Гоголь продолжал часто, почти ежедневно бывать у Аксаковых, по-прежнему все в доме дышало любовью к нему, Константин ходил как часовой кругом отцовского кабинета, охраняя покой подремывавшего там после обеда Николая Васильевича. Все было хорошо, пока не дошли до Аксаковых слухи, что Гоголь собирается скоро уехать за границу. Это было для них как удар грома среди ясного неба. Гоголь писал им такие письма из Рима, в которых признавался в сильном чувстве к России, в том, что Москва — его родина, он весь был обращен к России, вдруг опять этот отъезд на чужбину! Как же понять все это? Константин, очень огорченный, первым спросил гостя, верно ли, что он уезжает.

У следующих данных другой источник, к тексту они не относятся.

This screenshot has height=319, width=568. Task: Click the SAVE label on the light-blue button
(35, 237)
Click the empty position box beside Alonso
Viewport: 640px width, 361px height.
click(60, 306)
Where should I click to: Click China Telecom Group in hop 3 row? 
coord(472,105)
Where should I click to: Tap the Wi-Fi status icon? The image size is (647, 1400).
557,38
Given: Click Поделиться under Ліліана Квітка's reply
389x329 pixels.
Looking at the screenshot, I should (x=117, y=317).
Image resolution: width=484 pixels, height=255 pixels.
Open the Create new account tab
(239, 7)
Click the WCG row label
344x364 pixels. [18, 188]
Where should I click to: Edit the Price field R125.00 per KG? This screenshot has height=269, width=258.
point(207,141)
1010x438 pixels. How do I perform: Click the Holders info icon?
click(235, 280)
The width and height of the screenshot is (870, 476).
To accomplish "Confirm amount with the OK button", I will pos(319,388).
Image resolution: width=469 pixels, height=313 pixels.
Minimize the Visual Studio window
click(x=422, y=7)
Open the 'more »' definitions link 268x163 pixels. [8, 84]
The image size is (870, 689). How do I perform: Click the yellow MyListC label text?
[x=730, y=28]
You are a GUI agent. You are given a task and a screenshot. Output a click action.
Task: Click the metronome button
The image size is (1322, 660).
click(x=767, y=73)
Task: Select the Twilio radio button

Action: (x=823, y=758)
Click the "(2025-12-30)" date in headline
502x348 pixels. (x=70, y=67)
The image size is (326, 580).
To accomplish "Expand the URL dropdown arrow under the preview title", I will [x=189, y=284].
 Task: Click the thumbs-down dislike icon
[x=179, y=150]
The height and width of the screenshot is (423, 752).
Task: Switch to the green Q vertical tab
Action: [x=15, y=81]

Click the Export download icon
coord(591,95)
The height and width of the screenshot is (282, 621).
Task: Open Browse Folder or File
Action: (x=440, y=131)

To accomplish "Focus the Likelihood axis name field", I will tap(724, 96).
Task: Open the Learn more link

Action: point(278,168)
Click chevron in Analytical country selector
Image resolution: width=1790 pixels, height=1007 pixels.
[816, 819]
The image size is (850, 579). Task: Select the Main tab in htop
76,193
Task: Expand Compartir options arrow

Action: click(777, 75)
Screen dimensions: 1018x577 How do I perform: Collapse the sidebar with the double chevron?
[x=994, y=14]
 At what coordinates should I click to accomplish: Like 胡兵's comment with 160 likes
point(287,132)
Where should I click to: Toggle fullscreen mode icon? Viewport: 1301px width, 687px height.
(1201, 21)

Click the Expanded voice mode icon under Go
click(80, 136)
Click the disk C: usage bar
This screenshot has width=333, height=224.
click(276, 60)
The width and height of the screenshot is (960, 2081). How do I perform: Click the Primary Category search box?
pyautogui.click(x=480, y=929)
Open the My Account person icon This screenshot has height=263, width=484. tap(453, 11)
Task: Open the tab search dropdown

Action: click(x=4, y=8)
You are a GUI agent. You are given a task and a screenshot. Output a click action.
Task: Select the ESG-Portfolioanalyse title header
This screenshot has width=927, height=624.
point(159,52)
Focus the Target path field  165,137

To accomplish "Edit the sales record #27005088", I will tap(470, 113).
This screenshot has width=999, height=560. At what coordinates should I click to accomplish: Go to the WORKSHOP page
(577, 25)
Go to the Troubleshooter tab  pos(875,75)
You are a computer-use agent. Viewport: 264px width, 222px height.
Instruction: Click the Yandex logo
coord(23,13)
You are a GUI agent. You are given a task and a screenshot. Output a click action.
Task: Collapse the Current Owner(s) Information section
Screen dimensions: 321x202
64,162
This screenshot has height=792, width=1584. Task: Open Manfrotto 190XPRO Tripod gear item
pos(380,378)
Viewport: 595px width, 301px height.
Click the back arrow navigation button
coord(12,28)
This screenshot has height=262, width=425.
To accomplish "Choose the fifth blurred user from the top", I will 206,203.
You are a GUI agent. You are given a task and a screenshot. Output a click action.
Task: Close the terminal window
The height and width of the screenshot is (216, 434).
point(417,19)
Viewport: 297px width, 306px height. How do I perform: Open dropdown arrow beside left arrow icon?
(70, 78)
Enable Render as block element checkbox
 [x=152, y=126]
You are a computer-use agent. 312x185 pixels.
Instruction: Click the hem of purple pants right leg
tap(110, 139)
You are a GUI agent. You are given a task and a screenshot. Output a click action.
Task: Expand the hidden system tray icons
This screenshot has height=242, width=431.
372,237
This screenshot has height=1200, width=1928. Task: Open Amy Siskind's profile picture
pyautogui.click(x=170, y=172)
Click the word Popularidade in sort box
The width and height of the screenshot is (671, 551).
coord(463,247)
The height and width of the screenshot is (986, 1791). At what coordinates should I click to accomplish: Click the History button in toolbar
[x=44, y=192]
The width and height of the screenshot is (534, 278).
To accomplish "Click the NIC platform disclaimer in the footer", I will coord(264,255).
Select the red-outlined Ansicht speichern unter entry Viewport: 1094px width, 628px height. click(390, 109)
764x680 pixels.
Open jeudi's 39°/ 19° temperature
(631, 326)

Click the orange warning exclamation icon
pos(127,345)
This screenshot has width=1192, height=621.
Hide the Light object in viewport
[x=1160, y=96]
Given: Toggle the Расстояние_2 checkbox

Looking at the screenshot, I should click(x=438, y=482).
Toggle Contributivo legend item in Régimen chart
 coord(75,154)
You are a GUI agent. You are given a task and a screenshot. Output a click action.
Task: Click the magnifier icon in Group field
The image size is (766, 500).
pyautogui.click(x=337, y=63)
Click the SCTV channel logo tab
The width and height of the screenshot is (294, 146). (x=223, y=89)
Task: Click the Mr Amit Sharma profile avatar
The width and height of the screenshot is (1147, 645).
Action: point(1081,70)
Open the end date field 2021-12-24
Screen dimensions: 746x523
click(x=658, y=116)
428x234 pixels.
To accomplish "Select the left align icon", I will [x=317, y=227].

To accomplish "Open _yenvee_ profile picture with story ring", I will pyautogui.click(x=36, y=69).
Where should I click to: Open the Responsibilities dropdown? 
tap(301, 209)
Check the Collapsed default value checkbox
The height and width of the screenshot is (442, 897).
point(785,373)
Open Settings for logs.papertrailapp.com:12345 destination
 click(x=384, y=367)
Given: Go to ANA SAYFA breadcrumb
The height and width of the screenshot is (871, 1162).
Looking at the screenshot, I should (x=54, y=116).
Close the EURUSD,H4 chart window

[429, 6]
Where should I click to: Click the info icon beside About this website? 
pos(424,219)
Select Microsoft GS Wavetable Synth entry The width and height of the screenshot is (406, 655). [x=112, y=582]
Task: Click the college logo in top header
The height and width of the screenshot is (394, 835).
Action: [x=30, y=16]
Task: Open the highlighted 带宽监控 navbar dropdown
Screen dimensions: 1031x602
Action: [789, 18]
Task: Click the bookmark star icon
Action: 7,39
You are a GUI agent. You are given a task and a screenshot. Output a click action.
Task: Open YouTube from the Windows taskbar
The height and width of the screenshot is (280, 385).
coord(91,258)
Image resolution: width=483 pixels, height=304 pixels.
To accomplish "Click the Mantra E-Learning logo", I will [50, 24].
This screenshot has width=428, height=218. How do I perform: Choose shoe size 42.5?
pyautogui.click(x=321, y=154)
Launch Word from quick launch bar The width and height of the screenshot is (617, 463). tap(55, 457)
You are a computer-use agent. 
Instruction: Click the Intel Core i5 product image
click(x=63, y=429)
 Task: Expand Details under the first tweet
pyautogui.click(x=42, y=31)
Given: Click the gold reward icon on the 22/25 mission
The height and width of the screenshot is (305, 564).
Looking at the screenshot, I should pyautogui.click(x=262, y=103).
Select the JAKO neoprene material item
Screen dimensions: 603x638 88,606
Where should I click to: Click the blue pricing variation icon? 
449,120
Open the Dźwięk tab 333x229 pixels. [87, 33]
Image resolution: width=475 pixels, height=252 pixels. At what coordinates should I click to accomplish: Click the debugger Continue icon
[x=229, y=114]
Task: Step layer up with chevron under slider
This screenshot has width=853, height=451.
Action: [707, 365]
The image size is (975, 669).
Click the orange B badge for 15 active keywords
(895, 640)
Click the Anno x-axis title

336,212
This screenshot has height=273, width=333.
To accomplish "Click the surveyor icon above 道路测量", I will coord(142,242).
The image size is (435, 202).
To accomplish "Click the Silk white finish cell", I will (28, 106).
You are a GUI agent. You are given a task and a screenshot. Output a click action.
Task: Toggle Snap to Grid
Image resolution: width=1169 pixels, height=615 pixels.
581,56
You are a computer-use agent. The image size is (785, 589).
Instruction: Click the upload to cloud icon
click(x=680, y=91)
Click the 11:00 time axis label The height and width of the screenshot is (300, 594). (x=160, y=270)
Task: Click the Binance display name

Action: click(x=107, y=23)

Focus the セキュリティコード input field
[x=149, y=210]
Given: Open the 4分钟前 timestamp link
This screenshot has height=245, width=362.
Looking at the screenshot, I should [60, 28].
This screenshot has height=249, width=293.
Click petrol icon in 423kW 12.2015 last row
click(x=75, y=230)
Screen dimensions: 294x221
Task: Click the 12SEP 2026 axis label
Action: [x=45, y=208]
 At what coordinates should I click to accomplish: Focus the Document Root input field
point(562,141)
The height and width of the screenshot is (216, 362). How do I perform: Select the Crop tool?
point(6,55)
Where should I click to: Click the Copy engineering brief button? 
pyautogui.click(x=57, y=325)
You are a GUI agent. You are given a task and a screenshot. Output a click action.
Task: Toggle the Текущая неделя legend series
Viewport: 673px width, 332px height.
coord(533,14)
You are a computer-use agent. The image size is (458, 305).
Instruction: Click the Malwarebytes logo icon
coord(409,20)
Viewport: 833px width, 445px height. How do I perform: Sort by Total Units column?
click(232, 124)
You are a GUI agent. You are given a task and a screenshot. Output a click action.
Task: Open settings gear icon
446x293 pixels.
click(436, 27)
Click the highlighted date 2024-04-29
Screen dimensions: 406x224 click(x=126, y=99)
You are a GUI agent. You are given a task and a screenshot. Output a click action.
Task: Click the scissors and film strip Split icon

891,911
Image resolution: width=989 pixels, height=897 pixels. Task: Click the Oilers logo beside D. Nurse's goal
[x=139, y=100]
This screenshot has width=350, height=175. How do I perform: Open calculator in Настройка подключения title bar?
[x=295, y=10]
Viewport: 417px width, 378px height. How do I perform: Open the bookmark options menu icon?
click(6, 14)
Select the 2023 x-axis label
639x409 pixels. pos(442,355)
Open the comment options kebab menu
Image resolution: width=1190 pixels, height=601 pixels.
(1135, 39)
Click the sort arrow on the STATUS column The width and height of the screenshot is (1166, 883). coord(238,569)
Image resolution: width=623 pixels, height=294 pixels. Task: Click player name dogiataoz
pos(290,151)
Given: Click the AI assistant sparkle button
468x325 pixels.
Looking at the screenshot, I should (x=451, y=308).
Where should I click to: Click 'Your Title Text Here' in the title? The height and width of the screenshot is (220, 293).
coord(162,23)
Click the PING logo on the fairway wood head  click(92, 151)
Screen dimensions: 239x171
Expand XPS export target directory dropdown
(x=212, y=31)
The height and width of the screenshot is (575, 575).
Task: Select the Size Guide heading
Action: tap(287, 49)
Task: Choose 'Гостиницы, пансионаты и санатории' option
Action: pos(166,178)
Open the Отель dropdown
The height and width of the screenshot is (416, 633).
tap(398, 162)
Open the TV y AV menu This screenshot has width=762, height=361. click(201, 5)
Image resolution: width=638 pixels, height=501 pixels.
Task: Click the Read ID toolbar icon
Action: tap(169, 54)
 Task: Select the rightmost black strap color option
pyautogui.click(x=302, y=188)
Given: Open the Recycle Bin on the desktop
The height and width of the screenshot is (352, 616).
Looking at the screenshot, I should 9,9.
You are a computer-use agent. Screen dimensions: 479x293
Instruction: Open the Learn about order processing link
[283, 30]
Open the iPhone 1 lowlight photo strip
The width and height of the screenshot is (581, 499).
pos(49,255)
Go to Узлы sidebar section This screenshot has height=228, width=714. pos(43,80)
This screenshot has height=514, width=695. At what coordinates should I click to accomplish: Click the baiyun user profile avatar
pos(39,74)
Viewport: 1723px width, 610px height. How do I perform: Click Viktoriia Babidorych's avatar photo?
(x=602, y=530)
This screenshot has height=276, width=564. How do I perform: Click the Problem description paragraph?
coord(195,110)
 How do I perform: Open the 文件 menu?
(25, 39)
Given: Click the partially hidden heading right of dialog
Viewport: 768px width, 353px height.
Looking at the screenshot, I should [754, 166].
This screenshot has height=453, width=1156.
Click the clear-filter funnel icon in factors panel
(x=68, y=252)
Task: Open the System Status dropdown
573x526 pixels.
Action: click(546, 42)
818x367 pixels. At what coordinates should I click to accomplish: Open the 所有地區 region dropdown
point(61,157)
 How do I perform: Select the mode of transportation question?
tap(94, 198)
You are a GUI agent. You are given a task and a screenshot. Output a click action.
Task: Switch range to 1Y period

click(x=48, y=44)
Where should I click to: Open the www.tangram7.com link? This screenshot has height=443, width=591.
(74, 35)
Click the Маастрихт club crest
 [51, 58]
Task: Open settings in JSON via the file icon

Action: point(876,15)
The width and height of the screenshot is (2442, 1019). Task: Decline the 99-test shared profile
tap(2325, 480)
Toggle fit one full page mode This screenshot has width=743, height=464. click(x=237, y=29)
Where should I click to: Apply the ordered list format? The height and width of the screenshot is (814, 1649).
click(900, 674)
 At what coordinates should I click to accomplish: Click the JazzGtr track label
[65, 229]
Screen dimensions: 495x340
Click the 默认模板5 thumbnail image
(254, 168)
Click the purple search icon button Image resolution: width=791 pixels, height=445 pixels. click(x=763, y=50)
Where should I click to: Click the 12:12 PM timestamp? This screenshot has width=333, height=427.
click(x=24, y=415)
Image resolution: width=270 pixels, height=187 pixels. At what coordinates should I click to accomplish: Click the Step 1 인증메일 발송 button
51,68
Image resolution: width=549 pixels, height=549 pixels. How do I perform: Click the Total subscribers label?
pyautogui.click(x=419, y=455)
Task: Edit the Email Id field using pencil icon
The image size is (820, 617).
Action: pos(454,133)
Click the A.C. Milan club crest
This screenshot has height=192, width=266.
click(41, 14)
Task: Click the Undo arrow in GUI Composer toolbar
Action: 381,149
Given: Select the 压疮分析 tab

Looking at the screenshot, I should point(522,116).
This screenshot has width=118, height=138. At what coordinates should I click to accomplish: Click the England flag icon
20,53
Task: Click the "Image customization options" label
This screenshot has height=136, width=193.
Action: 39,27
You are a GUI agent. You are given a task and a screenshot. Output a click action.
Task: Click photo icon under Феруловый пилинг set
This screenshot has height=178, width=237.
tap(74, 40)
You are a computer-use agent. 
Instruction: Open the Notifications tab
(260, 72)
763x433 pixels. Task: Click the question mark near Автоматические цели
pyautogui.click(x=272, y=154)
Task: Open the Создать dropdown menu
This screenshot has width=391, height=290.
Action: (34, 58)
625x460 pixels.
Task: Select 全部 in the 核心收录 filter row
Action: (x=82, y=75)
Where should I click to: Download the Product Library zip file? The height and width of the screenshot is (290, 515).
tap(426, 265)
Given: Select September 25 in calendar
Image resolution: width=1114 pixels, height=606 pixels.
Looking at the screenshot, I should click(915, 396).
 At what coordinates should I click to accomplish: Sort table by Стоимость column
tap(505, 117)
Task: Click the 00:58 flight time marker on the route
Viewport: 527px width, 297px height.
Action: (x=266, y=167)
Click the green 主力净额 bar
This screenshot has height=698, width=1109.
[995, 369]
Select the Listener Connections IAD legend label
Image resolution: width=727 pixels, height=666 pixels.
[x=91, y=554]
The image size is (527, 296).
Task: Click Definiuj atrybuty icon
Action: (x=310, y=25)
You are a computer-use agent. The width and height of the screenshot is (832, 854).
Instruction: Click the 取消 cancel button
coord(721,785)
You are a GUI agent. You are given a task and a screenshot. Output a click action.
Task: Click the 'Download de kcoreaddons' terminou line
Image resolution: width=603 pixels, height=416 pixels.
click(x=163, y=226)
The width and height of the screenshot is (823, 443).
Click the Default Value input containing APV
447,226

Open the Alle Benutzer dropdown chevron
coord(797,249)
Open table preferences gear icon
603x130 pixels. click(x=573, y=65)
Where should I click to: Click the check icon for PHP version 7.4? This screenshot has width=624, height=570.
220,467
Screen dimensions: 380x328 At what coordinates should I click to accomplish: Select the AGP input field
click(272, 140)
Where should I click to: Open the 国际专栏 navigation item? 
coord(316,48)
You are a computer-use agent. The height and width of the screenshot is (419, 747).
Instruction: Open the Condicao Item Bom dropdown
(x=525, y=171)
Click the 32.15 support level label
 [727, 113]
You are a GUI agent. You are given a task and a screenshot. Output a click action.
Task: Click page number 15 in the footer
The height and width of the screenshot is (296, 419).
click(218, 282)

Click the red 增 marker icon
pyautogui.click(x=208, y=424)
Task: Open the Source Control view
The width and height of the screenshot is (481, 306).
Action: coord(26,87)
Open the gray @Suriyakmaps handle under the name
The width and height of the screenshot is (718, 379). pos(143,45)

Сначала тот отвечал неопределенным «может быть», но потом решительно сказал, что не может писать, оставаясь в Москве, что в самой его природе заключена способность тогда представлять себе живо определенный мир, когда он удалился от него. Для Константина все это было не резон, и он горячо убеждал Гоголя не уезжать, а приучать себя писать о России в Москве. Вера прямо приставала к Николаю Васильевичу с вопросами, не очень приятными для него: «С каким намерением он приезжал в Россию — с тем ли, чтобы остаться в ней навсегда, или с тем, чтобы так скоро уехать?» Знавшему об этих разговорах Сергею Тимофеевичу казалось, что Гоголь что-то скрывал, недоговаривал, и это обижало его.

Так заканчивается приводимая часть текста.